Resume the forum thread on coin toss probabilities below, writing on from its last sentence.

Extract to read —
-- Begin --

Combining coin toss probabilities

Question

I came across this question:

From a pool of 84 coins, one of which is 100% biased towards heads, a coin is selected at random. It is tossed 8 times, coming up heads every time. What is the probability that it will come up heads again?

Thinking about it, intuitively the probability seems to be $\frac{1}{84} +\frac{83}{84} *\frac{1}{2}$. This seems to be correct, but I'm still not entirely sure as to why. Can anyone demonstrate what ideas would be used to show that the probability is $\frac{1}{84} +\frac{83}{84} *\frac{1}{2}$, or if that probability is incorrect, then what the correct probability would be?

Answer 1

This answer is not correct. To answer this question let's first think about the first flip, and the probability that we have selected a fair coin.

-- End --

Entries shown —
-- Begin --

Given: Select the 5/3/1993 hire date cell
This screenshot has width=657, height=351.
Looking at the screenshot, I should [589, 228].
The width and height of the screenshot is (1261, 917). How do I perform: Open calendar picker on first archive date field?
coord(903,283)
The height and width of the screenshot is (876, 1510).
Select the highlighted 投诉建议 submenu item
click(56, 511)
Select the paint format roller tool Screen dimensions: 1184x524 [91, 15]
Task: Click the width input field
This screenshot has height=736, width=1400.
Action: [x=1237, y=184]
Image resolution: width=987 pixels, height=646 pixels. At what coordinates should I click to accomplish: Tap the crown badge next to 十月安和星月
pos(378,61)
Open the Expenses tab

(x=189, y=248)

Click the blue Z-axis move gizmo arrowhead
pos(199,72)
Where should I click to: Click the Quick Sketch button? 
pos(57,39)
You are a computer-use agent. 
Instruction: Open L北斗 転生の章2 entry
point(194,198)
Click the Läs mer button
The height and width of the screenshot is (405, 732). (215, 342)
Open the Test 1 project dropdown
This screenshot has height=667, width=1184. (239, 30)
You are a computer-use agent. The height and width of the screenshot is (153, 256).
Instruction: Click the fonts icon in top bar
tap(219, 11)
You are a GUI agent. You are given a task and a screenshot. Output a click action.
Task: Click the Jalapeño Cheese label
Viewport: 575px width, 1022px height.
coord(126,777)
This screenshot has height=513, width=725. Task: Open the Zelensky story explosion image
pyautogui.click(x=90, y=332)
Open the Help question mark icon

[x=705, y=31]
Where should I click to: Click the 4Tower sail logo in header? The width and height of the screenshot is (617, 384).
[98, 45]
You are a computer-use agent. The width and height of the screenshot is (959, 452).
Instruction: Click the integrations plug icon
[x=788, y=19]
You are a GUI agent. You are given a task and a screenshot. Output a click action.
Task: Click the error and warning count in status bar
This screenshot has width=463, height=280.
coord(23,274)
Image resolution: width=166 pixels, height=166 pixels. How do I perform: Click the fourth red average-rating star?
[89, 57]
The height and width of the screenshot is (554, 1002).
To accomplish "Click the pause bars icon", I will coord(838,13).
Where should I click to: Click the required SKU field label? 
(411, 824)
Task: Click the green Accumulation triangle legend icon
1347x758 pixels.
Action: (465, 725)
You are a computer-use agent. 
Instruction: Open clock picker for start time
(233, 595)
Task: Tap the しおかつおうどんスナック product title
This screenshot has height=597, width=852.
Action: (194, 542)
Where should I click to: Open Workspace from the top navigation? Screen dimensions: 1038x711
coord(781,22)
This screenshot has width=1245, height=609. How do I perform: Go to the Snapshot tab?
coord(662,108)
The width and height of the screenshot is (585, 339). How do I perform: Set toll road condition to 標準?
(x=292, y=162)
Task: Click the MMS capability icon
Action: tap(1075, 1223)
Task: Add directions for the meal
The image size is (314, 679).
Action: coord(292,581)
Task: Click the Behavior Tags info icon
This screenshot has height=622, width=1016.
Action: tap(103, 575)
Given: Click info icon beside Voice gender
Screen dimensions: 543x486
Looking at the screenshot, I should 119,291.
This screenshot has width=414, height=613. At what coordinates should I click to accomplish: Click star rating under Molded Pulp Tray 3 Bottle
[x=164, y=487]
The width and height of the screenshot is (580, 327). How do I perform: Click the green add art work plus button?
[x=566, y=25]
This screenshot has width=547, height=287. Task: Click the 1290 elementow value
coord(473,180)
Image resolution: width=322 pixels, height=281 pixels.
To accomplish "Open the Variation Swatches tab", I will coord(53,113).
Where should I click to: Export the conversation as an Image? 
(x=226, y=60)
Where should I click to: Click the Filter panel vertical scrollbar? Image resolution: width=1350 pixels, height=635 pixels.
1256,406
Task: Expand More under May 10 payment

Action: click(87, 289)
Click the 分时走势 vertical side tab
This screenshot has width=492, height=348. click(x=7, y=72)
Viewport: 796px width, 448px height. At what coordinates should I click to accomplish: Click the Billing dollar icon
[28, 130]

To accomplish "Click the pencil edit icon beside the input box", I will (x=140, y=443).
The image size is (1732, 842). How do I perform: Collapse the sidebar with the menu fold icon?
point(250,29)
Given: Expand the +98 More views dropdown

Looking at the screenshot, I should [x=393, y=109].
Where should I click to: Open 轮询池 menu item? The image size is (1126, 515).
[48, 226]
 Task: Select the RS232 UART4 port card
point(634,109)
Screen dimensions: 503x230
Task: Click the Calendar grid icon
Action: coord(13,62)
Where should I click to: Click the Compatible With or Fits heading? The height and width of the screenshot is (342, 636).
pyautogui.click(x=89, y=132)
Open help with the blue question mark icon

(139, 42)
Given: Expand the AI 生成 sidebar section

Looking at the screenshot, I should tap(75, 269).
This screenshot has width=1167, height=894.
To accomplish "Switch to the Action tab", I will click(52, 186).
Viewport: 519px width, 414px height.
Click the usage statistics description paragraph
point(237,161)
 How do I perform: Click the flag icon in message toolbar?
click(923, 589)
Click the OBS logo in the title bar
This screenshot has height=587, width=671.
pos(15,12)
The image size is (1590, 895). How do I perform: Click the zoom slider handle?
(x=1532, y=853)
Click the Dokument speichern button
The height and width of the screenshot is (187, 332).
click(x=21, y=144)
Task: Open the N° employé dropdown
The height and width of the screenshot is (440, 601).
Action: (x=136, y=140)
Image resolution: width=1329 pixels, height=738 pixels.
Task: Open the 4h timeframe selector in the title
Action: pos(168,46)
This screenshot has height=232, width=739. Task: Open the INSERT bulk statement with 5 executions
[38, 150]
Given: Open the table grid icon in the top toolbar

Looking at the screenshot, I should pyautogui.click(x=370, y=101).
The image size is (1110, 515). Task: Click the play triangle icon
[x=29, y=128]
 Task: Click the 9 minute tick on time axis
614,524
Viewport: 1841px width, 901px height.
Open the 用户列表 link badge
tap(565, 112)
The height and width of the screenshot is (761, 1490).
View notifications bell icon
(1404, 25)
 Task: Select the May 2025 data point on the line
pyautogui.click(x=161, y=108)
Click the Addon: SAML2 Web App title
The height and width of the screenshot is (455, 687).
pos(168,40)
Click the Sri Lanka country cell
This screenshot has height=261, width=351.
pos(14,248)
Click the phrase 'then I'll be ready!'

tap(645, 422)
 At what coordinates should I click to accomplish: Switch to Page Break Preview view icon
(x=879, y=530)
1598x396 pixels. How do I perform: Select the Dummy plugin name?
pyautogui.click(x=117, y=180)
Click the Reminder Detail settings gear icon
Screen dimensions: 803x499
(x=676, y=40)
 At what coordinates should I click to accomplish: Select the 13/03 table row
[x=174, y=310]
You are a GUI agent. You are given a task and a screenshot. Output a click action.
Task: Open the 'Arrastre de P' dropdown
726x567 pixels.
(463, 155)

-- End --

Task result —
Now, there are a total of $2*84=168$ equally likely outcomes on the first flip (with the biased coin accounting for two of those outcomes since there are two sides of the biased coin showing $H$)... but we are given evidence that the coin flip is heads. Thus, we can eliminate some of the outcomes on our first flip. For all of the fair coins, of which there are $83$, we can eliminate all of the outcomes in which one of the coins was tails, thus there are $83$ ways we could've gotten to a heads depending on the fair coin we chose. With the biased coin, there are $2$ possible outcomes that yield heads. Then the total number of outcomes that yield heads is $83+2=85$. And the ratio of fair heads to overall heads is $83/85$ so there is a $98$ percent (approximated) chance at this point that we selected a fair coin.

As we flip the coin possible outcomes for the biased coin grow exponentially (as we have yet to flip a tails). Thus, for the $n$th outcome that has not yet yielded a tails we have $2^n$ ways we could've gotten to that outcome given we selected the biased coin. If we were suddenly to flip a tails, we know that we would no longer need to consider the biased coin.

Now, on the $8th$ flip there are $83$ outcomes from the fair coins and $2^8=256$ outcomes from the biased coin. Now, the chance that we have selected a fair coin is $\frac{83}{256+83}=\frac{83}{339}$. We want to calculate the weighted probability of flipping a heads given that we are more likely at this point to have chosen the biased coin.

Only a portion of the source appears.